Protected VA ablation with different devices has been evaluated but associated complications like bleeding, vascular closure or weaning from the device have been restrictive. We present data on a dedicated approach to patients with anticipated hemodynamic deterioration using preventive surgical Impella support.
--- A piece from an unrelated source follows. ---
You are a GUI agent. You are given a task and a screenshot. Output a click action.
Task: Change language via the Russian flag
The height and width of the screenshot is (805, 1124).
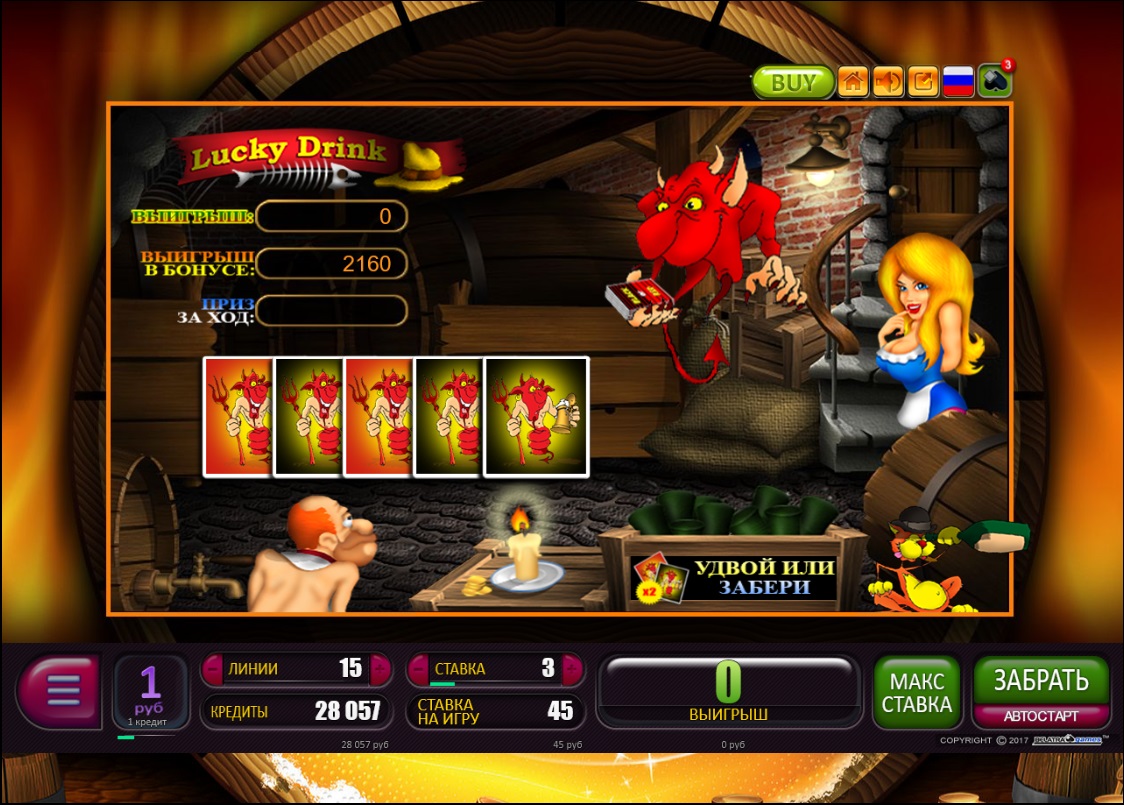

5 patients (2 female) underwent protected VT ablation under our standardized protocol. Indication for Impella support was severely impaired left ventricular function and multiple medical therapy refractory ventricular arrhythmias. 4 patients had conventional VT ablation before. Mean age was 66,8 years, mean CHADSVASC 4,4, 1 patient with non-ischemic cardiomyopathy (CMP), 1 with hypertrophic non-obstructive CMP, 3 patients with ischemic CMP. Mean EF was 20%, mean mixed venous saturation was 36 %, mean PAINESD score 27. In all patients a 5.5. Impella was implanted surgically 1 day before planned VT ablation via the right subclavian artery. VT ablation procedure started with substrate mapping, VT induction and activation mapping of the inducible VT to identify the critical VT isthmus. Ablation was directed to dissection of the critical isthmus of inducible VAs and elimination of all late potentials within low voltage areas. The Impella device was explanted after weaning off the hemodynamic support.
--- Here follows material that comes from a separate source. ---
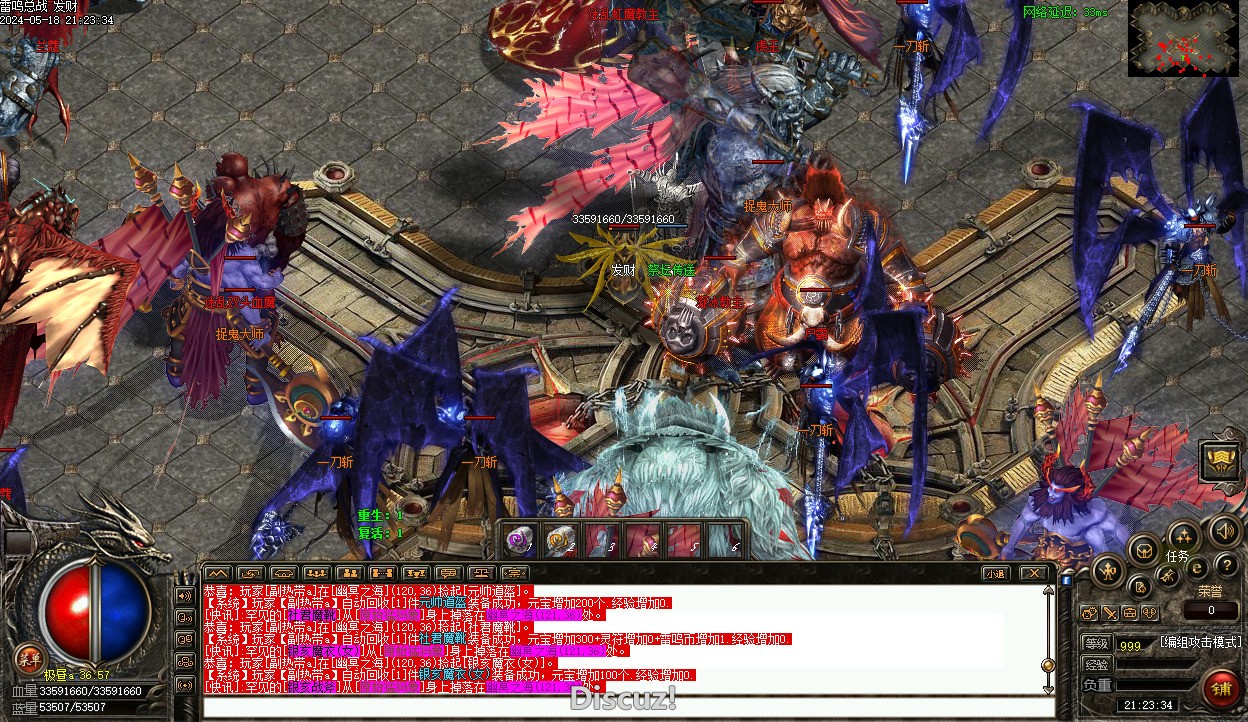Click the 等级 level button
The width and height of the screenshot is (1248, 722).
[1096, 643]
Implantation of Impella 5.5 was successfully performed in all patients in general anesthesia without any complication via surgical approach. Specifically, no access site vascular complications were noted. In 4 patients the VT ablation procedure was performed in analgosedation, 1 patient in GA as this patient was intubated due to recurrent VA requiring defibrillation. Mean procedure time was 125 min, radiation time 1,3 min, inducible VTs 1,3 , median 2 morphologies. In all patients all inducible VTs could be eliminated, in 1 patient polymorphic VA was still inducible at the end of the procedure. Impella was explanted after mean 5,2 days (3-11 days). No complications occurred. All patients were discharged alive on heart failure medication and in 2 patients with amiodaron. At a mean follow up of 3.5 months, all patients are alive without VA recurrence and heart failure decompensation.



Surgical Impella implantation for protected VT ablation in severe heart failure patients is feasible and allows for effective VT mapping and ablation. Access site safety and protection for heart failure decompensation in addition to the possibility of individually mobilisation and weaning after the procedure make this protocol an attractive option for severly sick heart failure VT patients. Further data and prospective evaluation of standardized indication is needed.